In the T-SQL language, identifiers are only recognized in the default lexer state, so the new TerminalSymbol instance only needs to be added to that state. However, simply adding the TerminalSymbol to the lexer state will not work as expected because it is added to the end of the lexer state's symbols collection and therefore has the lowest priority. When a token is matched containing the new symbol's text, the token will be associated with the IdentifierToken symbol, and not the new terminal symbol. So the new terminal symbol needs to be inserted into the beginning of the default lexer state, ensuring it has priority over IdentifierToken.
Once the new symbol is added, it must be incorporated into the grammar rules. Luckily, there is a "helper" non-terminal symbol called _identifierResolved in T-SQL used anywhere an identifier is allowed. This allows IdentifierToken as well as contextual keywords to be used as identifiers when appropriate. So adding the new terminal symbol as another alternate kind of _identifierResolved will allow the new symbol to automatically be recognized anywhere an identifier is allowed in the grammar.

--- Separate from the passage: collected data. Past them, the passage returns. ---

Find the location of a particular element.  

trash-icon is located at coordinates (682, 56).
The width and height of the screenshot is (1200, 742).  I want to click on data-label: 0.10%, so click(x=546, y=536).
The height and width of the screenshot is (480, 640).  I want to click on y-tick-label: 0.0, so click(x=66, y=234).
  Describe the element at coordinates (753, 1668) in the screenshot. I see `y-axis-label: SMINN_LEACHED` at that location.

The last thing that needs to be done is to add in the custom coloring for the new terminal symbol. This is done by assigning a LanguageElementName to the TerminalSymbol, and using that same name as a key in a custom ClassificationAppearanceMap on the XamSyntaxEditor.
I have attached a sample which shows how to do this. I used the same sample I provided to you on your other post and just region-ed out the code to solve the other problem. This way you can see solutions to both your issues being used in conjunction.
Hi,
This is a great answer. I'm needing to add items that contain % symbols here(in AddIdentifierSymbol Method)
var identifierSymbol = grammar.LexerStates.DefaultLexerState.Symbols.Insert(0, identifier + "Keyword", identifier, TerminalSymbolComparison.Literal);
but when I try to add %error% for example, I get an error stating that the value can only contain underscores, letters, or numbers. I've tried the insert above with Regular expressions and changing TerminalSymbolComparison.Literal to TerminalSymbolComparison.RegularExpression without much luck.
Any help will be appreciated. Please let me know if I need to clarify more.
Andy
After experimenting with this a little more, I figured it out. Here is an example. If I need to clarify the example, let me know. This example applies to scenario described above.
var identifierSymbol = grammar.LexerStates.DefaultLexerState.Symbols.Insert(0, "error" + "Keyword", "(%error%)", TerminalSymbolComparison.RegularExpression);
The name can only contain underscores, numbers, and letters. The value can be Reg Expression as in example above.